* Exercise goal:
Reproduce the listing between the lines holding "You are a computer-use" and "tap(287, 23)", inclusive, switching "screenshot" to "screen capture" and leaving everything else unchanged.

* Given data:

* start *

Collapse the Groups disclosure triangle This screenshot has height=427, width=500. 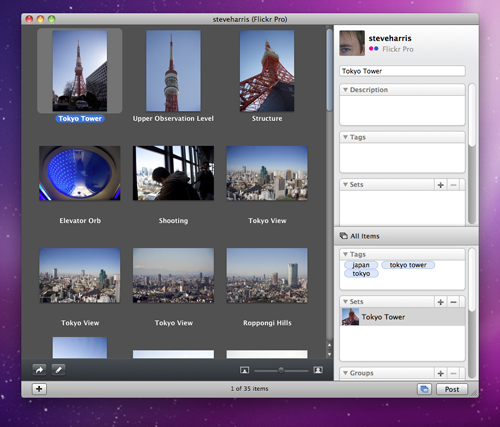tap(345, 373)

* end *
* start *

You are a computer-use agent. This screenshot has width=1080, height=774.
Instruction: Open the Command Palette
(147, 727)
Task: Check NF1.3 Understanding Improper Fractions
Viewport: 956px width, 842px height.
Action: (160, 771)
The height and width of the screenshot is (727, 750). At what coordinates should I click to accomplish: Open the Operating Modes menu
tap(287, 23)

* end *

* Result for this task:
You are a computer-use agent. This screen capture has width=1080, height=774.
Instruction: Open the Command Palette
(147, 727)
Task: Check NF1.3 Understanding Improper Fractions
Viewport: 956px width, 842px height.
Action: (160, 771)
The height and width of the screen capture is (727, 750). At what coordinates should I click to accomplish: Open the Operating Modes menu
tap(287, 23)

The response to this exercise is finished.